By Alistair Whitfield


Dr Gray's Hospital.
Dr Gray's Hospital.

AN investigation into a woman's death at Dr Gray's Hospital has concluded with a public apology from NHS Grampian.

The woman's sister complained about the care and treatment provided, claiming there had been an unreasonable delay in diagnosing her condition.

The Scottish Public Services Ombudsman has now upheld that complaint.

Ms A, as she was referred to in the ombudsman's report, attended the emergency department in the hospital after striking her head.

She had suffered a cut which was glued shut, and then discharged.

The following day she was admitted to the hospital with a high heart rate and shortness of breath.

It was subsequently noted that Ms A was suffering from acute chronic kidney injury and chronic atrial fibrillation– a heart condition that causes an irregular and often abnormally fast heart rate.

She became unresponsive and was taken for a CT scan to check if her head injury was contributing to her loss of consciousness.

Ms A died in the radiology department.

The ombudsman's report said: "We took independent advice from an emergency medicine adviser and a consultant in acute medicine.

"We found that the standard of documentation for Ms A's presentation to the emergency department was poor.

"It was also unreasonable that she was not scanned in the emergency department before she was discharged, given her reduced level of consciousness and confusion; her headache; and the fact that she was on anticoagulant medication (medication to prevent blood clots).

"Further tests should have been carried out and her discharge from the emergency department was contrary to guidance.
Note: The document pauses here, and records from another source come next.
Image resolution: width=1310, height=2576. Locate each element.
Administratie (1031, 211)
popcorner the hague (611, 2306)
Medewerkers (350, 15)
"In addition, the advice given to her when she was discharged from the emergency department would have been challenging for Ms A to understand and retain.

"It was also surprising that, when she was admitted to hospital, Ms A was given increasing doses of beta-blockers given that she had an allergy.

"Therefore, we upheld this aspect of the complaint. The board said that they have taken action to address these failings and we have asked them to provide evidence of this."

The report did not uphold another complaint by the sister – referred to as Ms C – that NHS Grampian had failed to provide an accurate account of Ms A's death.

"We found that the board's response on this matter had been accurate."

Ms C also complained that the board failed to communicate appropriately with her family.

The report said: "We found that it had been unreasonable for the board not to contact the next of kin when Ms A deteriorated.

"We upheld this aspect of the complaint. However, we noted that the board had acknowledged and apologised for this failure and we made no further recommendations in relation to this."

NHS Grampian issued a public following the publication of the report.

Its statement said: "We have accepted the Ombudsman's decision and recommendations in this case. The care we provided was not what it should have been.

"We have apologised to Ms C and would also take this opportunity to apologise publicly."